Over the past several years, there have been many discussions regarding how interactive technology can drive change in our nation’s politics – but of perhaps greater importance is how technology can improve the daily functioning of our nation’s government.
The discussion should not be a partisan one – this panel will bring together leading innovators from both parties to engage in a post-partisan discussion about how technology can improve the public’s interactions with their government.
This discussion should be about specifics – we can all agree on the broad principles that technology drives change – but we have all heard that conversation before. This panel will focus on the specific progress that has been made, the specific opportunities that exist in the near future, and the specific challenges that need to be addressed.
As citizens increasingly become on-demand consumers in their daily lives, it is clear that government needs to better utilize interactive technology or it will only be more radically disconnected from the public.
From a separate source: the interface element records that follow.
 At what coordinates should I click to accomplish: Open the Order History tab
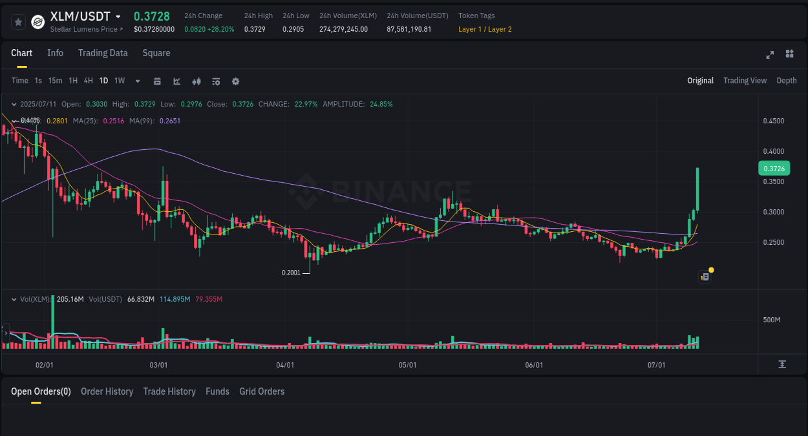(107, 391)
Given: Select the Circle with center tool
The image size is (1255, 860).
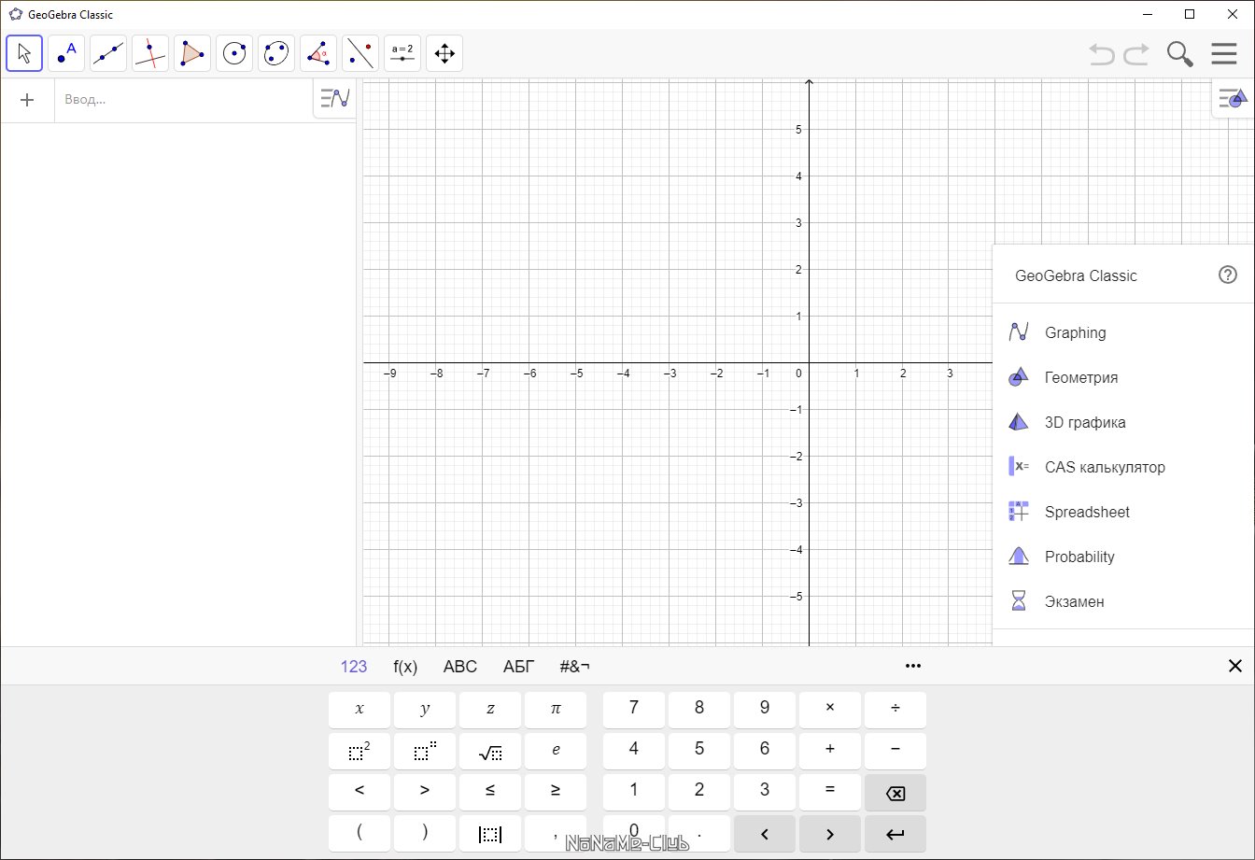Looking at the screenshot, I should point(234,53).
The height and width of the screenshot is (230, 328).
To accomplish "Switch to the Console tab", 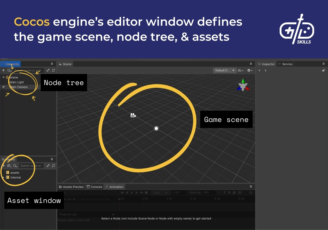I will 94,187.
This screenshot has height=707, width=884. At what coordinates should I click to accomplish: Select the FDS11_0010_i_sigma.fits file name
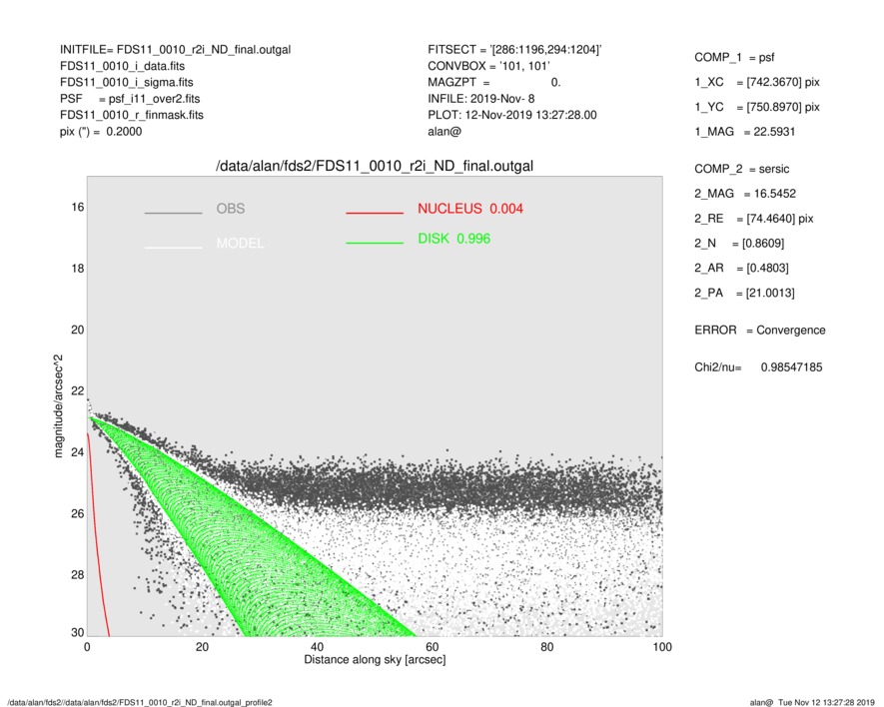click(x=128, y=82)
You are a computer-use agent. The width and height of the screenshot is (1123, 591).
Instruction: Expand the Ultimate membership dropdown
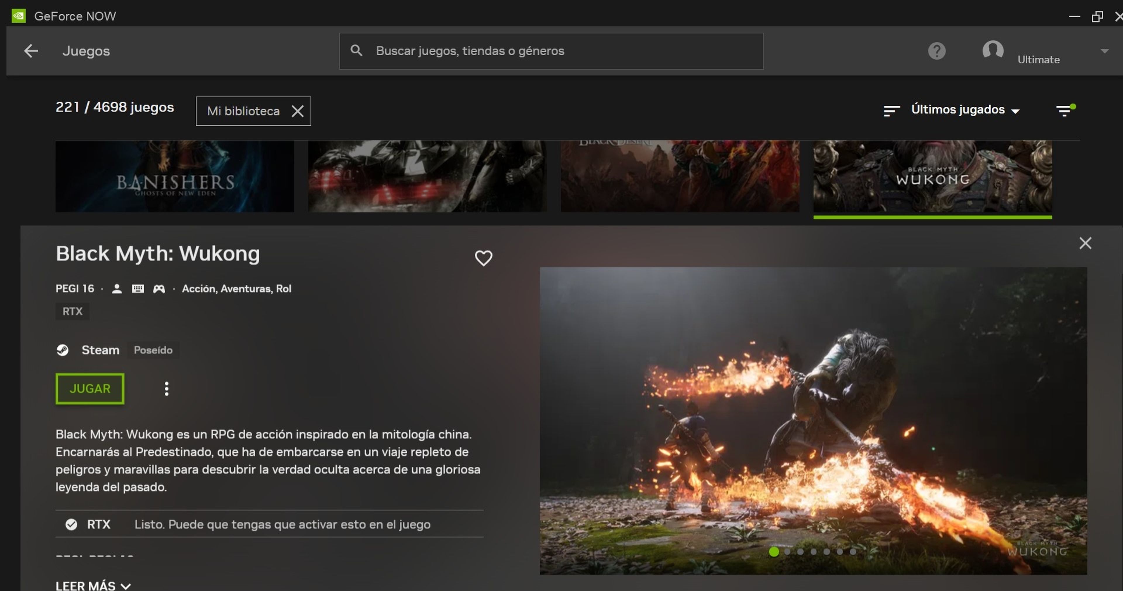coord(1104,51)
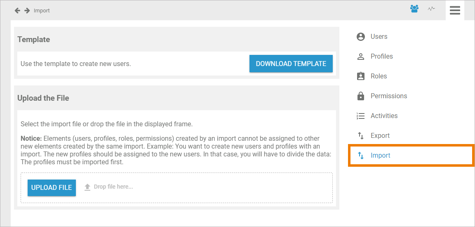This screenshot has height=227, width=475.
Task: Click the Profiles person outline icon
Action: (361, 57)
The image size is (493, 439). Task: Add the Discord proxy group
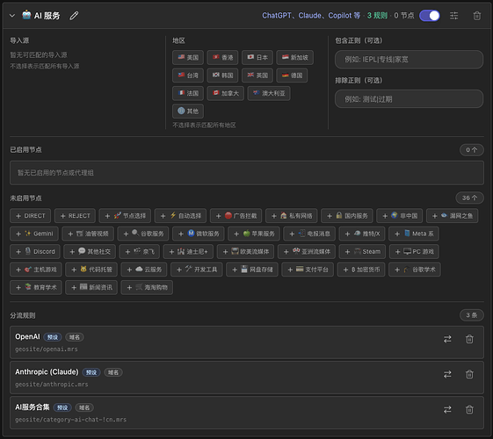click(35, 251)
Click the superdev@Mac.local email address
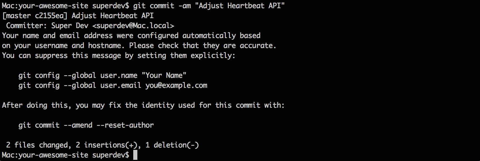Image resolution: width=480 pixels, height=161 pixels. 133,26
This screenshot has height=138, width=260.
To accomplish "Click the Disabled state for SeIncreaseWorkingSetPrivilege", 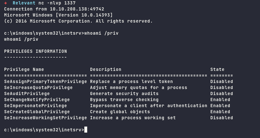I will 221,118.
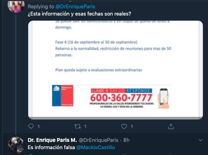Click the reply speech bubble icon

coord(31,126)
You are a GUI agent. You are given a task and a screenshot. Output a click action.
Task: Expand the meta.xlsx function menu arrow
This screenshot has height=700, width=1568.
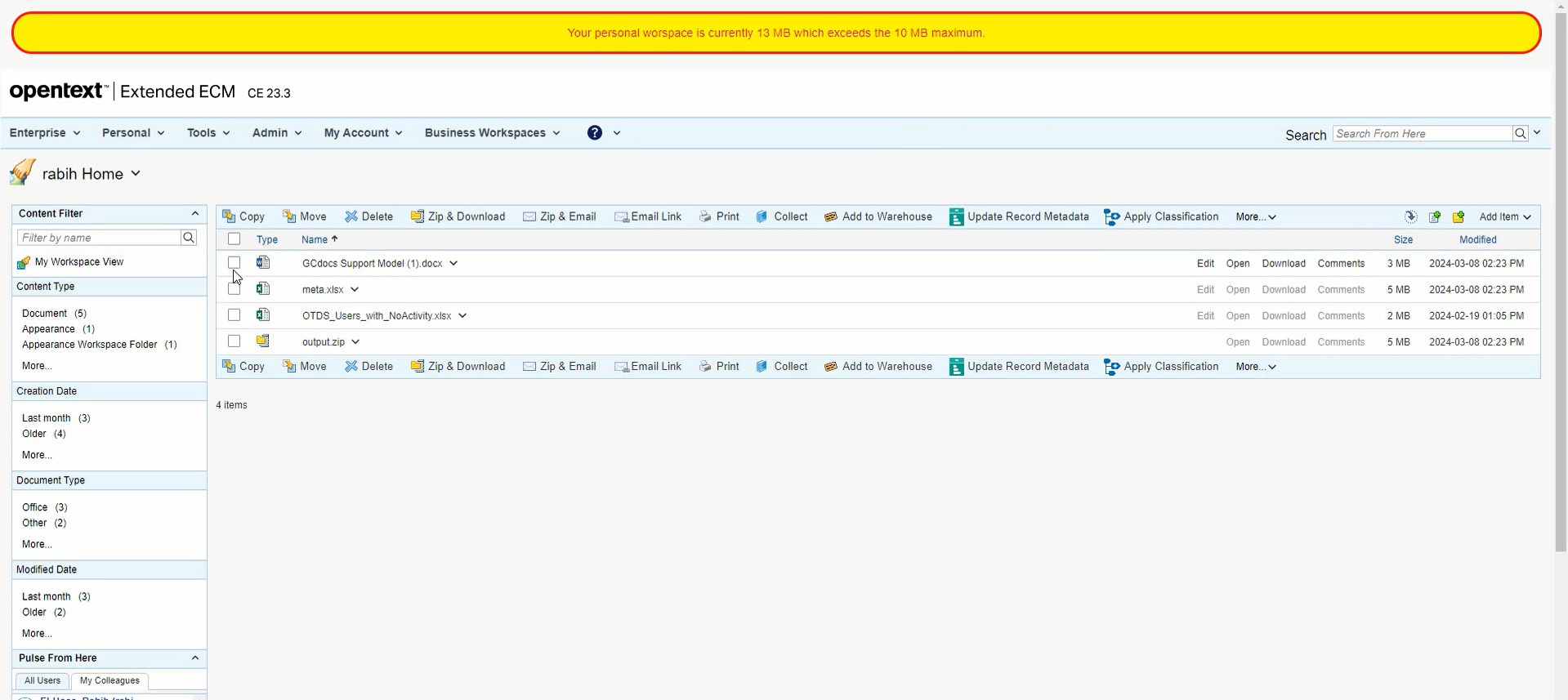(355, 290)
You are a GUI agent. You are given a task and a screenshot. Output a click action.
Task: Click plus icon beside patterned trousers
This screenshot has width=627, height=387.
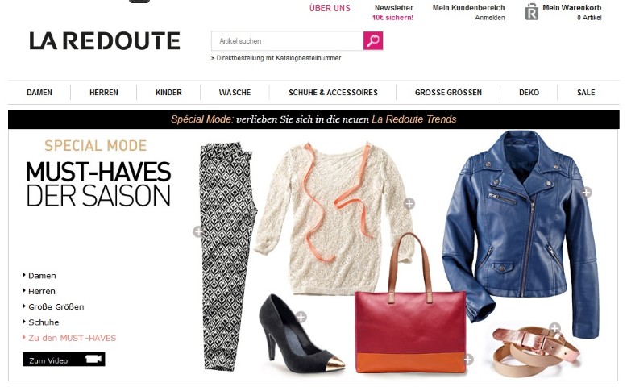point(198,231)
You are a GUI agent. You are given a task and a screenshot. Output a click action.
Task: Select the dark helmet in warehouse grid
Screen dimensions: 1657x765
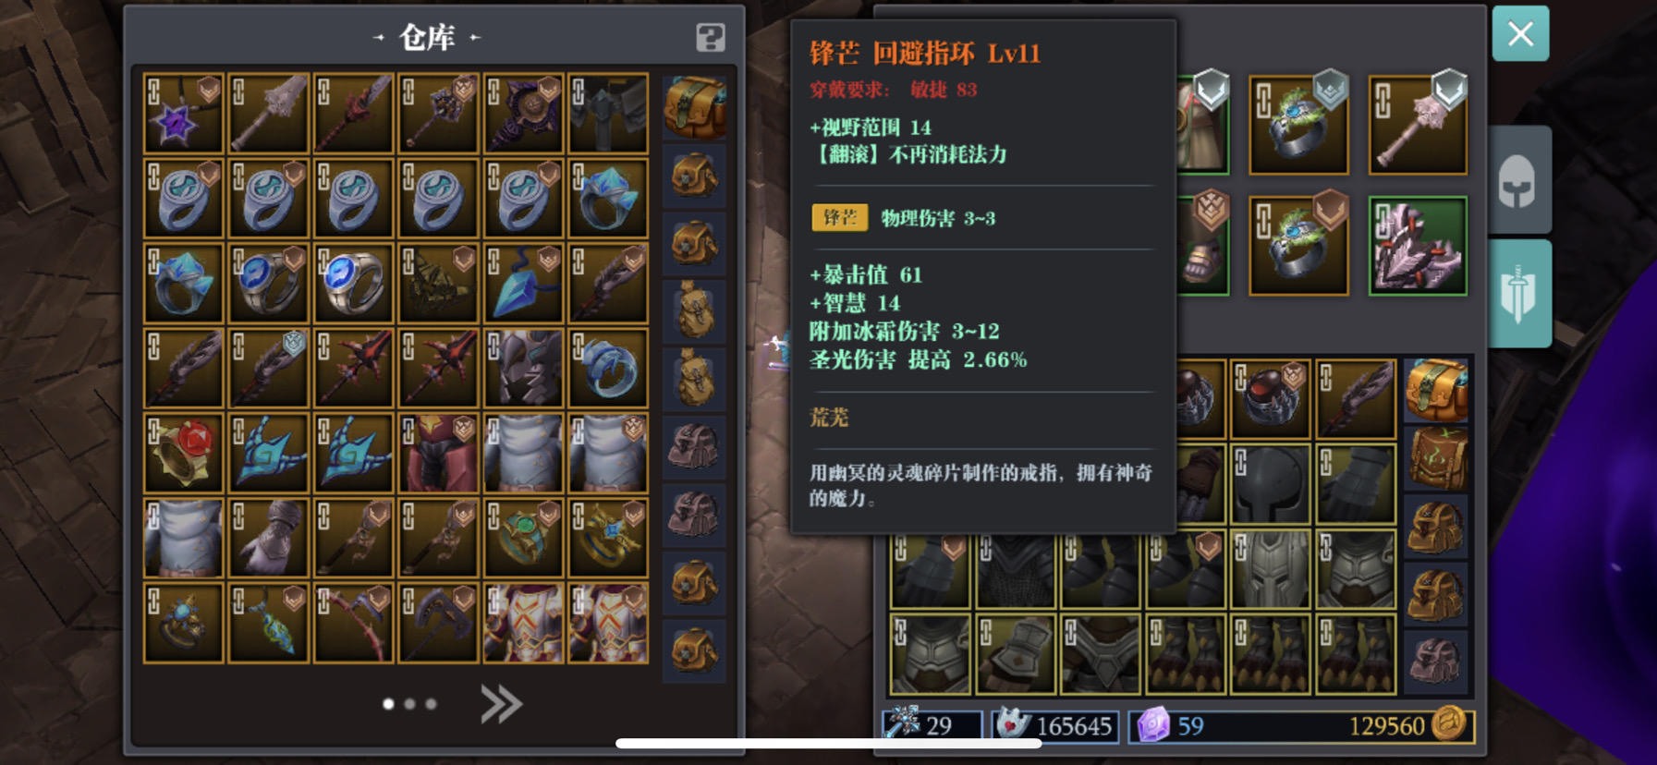coord(523,369)
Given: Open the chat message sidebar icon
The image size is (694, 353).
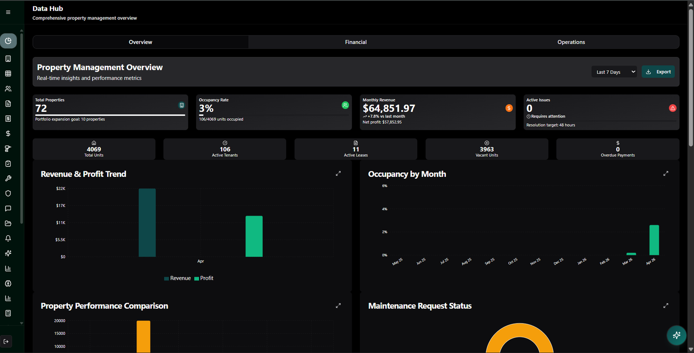Looking at the screenshot, I should (x=8, y=209).
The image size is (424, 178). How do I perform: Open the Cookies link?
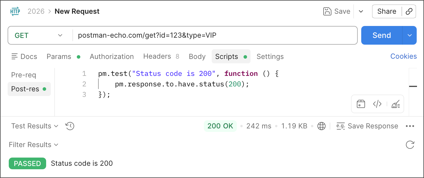404,56
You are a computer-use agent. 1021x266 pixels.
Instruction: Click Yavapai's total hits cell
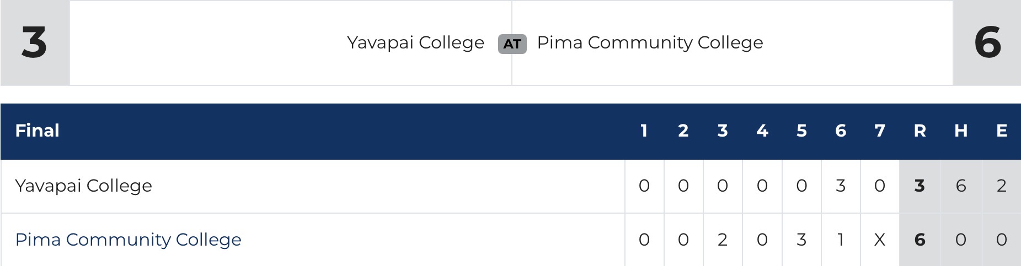coord(961,186)
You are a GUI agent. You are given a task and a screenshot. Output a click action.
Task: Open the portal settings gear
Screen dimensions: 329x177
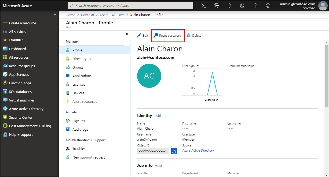pos(242,6)
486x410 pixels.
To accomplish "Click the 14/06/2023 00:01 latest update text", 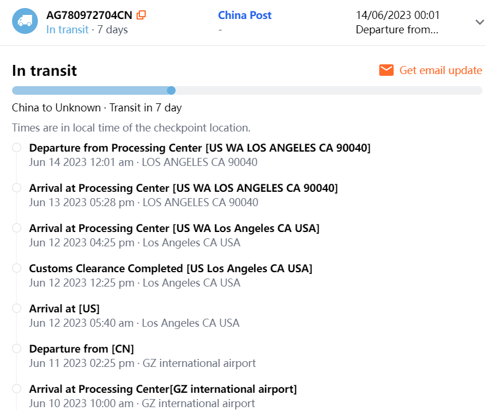I will tap(397, 15).
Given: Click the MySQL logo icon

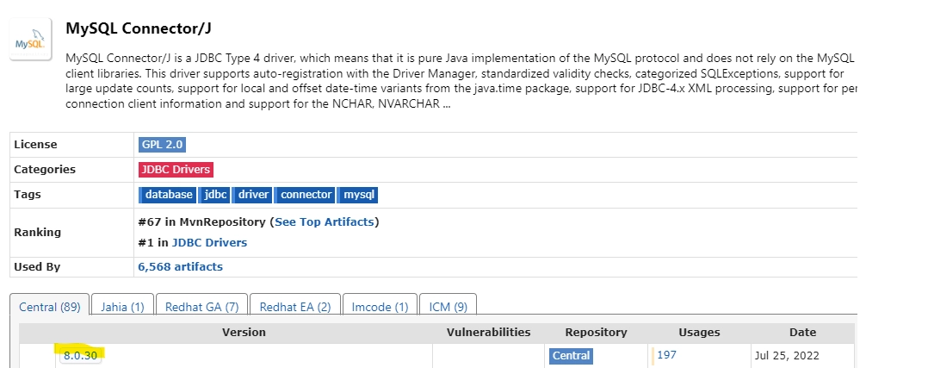Looking at the screenshot, I should pos(31,40).
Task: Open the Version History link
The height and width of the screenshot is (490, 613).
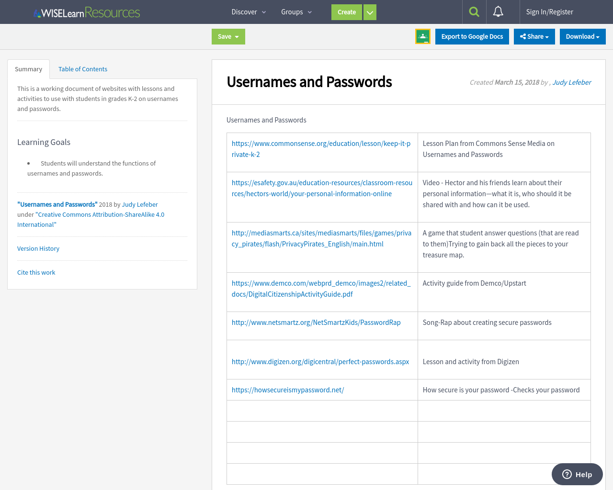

This is not a political conference, which is precisely why it should be where this conversation takes place – how can the innovations from the creative, marketing and interactive communities be applied to improving our nation?
Our government needs to modernize. We need to move forward and debate new ideas, focusing on how we can collectively make our government work smarter, faster and better for all citizens.
Activity on Capitol Hill and at the Federal Communications Commission (“FCC”) this year will directly affect the prospects for ongoing innovation, entrepreneurial investment, universal broadband access, mobile policy, and Internet openness.
Early in the Obama Administration, Congress tasked the FCC with the responsibility of developing a National Broadband Plan (“NBP”) to establish the nation’s goals with respect to broadband service and provide a roadmap for achieving them.
The NBP, delivered to Congress one year ago, contained a series of recommendations to advance universal broadband access and affordability, promote innovation, and create new wireless opportunities.
A principal staff architect of the NBP and a 20 year Capitol Hill veteran, Colin Crowell will discuss the status of the NBP’s implementation, including prospects for obtaining more wireless frequencies for broadband use, reform of the multi-billion dollar universal service program for the Internet era, and current legislative threats to Internet openness and entrepreneurial investment.
Under Secretary of Commerce for Intellectual Property David Kappos is charged with Advising the Secretary of Commerce, and the President of the United States, on all aspects of Intellectual Property policy.
Our nation faces an uncertain economic future. It is clear however, that in order to be successful, America will need to harness the ingenuity, creativity, and innovation of its people—America will need to harness its Intellectual Property.
A sound Intellectual Property system will help support R&D that propels the Green Tech revolution; will allow people to harness the power of digitization and an internet-connected world; and will better ensure the preservation of cultural diversity and drive growth of the creative arts.
Under Secretary Kappos will lay out his vision for the future of the Intellectual Property system and describe its impact on the world’s entrepreneurs, innovators, and creators.